Le tomó la mano y decidió decirle por qué estaba allí.
–Paula, he venido a pedirte que rechaces el trabajo de Roma y que te quedes –hizo una pausa. Estaba aterrorizado pero ya había empezado, así que tendría que continuar–: Quédate, por favor, y demos una oportunidad a nuestra relación.
Paula pestañeó y lo miró expectante. Se le habían humedecido los ojos. Tragó saliva.
–¿Eso es todo? –dijo, finalmente.
Aquélla no era la reacción que Pedro esperaba después de desnudar su alma ante ella y sospechó que no podía hacer nada para convencerla. Leonardo había insistido en que pensara sólo en sí mismo, pero Pedro sabía que eso no era posible. ¿Y si Paula se quedaba y su relación no funcionaba después de haber dejado pasar la oportunidad de su vida? ¿Y si se quedaba, pero no quería más que una relación pasajera y Mateo revivía el trauma de perder a un ser querido? ¿Y si se quedaba y era él quien descubría que no estaba todavía preparado para mantener una relación? O al revés, ¿Y si siempre la necesitaba más que ella a él? Diana había vivido ese tormento, pero él no estaba seguro de poder soportarlo.
–Eso es todo –dijo con un escalofrío–. Es lo único que puedo ofrecerte por el momento.
Paula sabía que era sincero. James le ofrecía lo que podía, y para cualquier otra mujer hubiera sido más que suficiente. Pero no para ella. Amaba a Pedro por su ternura, su amabilidad y su capacidad de ver el lado bueno de las cosas. Pero él mismo había sembrado en ella la idea de que se merecía más.
–¿Recuerdas que me preguntaste si solía enfurruñarme de pequeña? –dijo. Y se mordió el labio antes de seguir–. Pues sigue siendo parte de mi personalidad, Pedro. He vivido tanto tiempo sola que tengo hábitos muy rígidos. Soy testaruda y temperamental. Y como dice Gonzalo, tengo espíritu de nómada. Tu oferta es muy tentadora, pero este fin de semana he recibido otra aún mejor.
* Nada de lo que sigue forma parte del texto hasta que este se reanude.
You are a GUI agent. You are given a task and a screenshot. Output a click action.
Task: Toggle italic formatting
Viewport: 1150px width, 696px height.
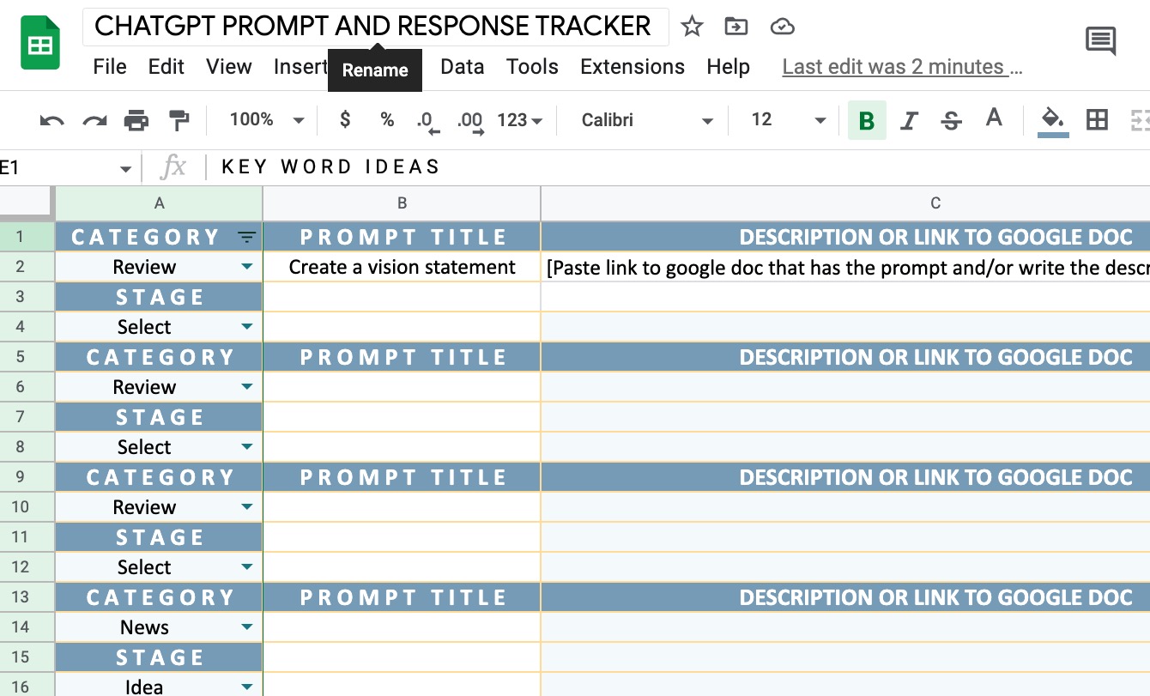(x=909, y=119)
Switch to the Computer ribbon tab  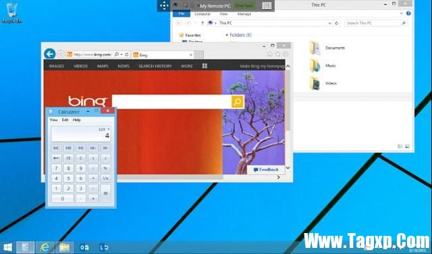[x=203, y=14]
Mentía. La oferta de Pedro era tan atractiva que la aterrorizaba. Era tan buena que le temblaron los labios y temió echarse a llorar. Sobre todo, al ver la sombra que veló el rostro de Pedro, el rictus que había sustituido a su encantadora sonrisa…
Pedro vaciló. Súbitamente, al ver las lágrimas que inundaban sus ojos y recordar la pasión con la que lo había besado, supo que mentía, y tuvo la tentación de decírselo. Pero al darse cuenta de que no había ninguna razón lógica para que lo hiciera, pensó que estaba equivocado.
–Está bien –dijo, dando un paso atrás y mirando la hora con gesto indiferente–. Será mejor que me marche.
Había dicho lo que sentía y le había llevado flores. Le había confesado que sólo pensaba en ella y se habían besado. Pero para Paula no era bastante. Los faros de un coche los iluminaron, mostrando a ella con el cabello alborotado y el ramo de flores apretado con fuerza contra el pecho. En aquel instante, Pedro tuvo la certeza de que sí lo amaba pero que, por alguna extraña razón, negaba sus sentimientos. Tuvo el impulso de tomarla en brazos y llevarla a su casa para pasar con ella la noche y convencerla de que cometía un error. Pero en ese momento le cayó una gruesa gota en el cuello, seguida de otras muchas. La tormenta había estallado y si no volvía al coche enseguida, en cuestión de segundos se quedaría empapada. Dió otro paso atrás.
–Buenas noches, Paula.
Esperó a que ella dijera algo, pero Siena apretó los labios. Pedro dió media vuelta y se alejó.
Paula sintió que la angustia le atenazaba la garganta mientras lo veía partir. Le había dejado marchar. Había sido fuerte. Corrió a su dormitorio y se dejó caer sobre la cama con el ramo apretado entre las manos. Acarició las flores y encontró una tarjeta. Al abrirla, descubrió la fotografía que les habían tomado al bajar del teleférico y que Pedro debía haber comprado a escondidas mientras ella buscaba en un puesto algún regalo para los gemelos. Un par de gruesas lágrimas rodaron por sus mejillas. En la fotografía, se inclinaba hacia Pedro con una sonrisa de alegría que no reconocía. Y él la miraba como si sólo tuviera ojos para ella.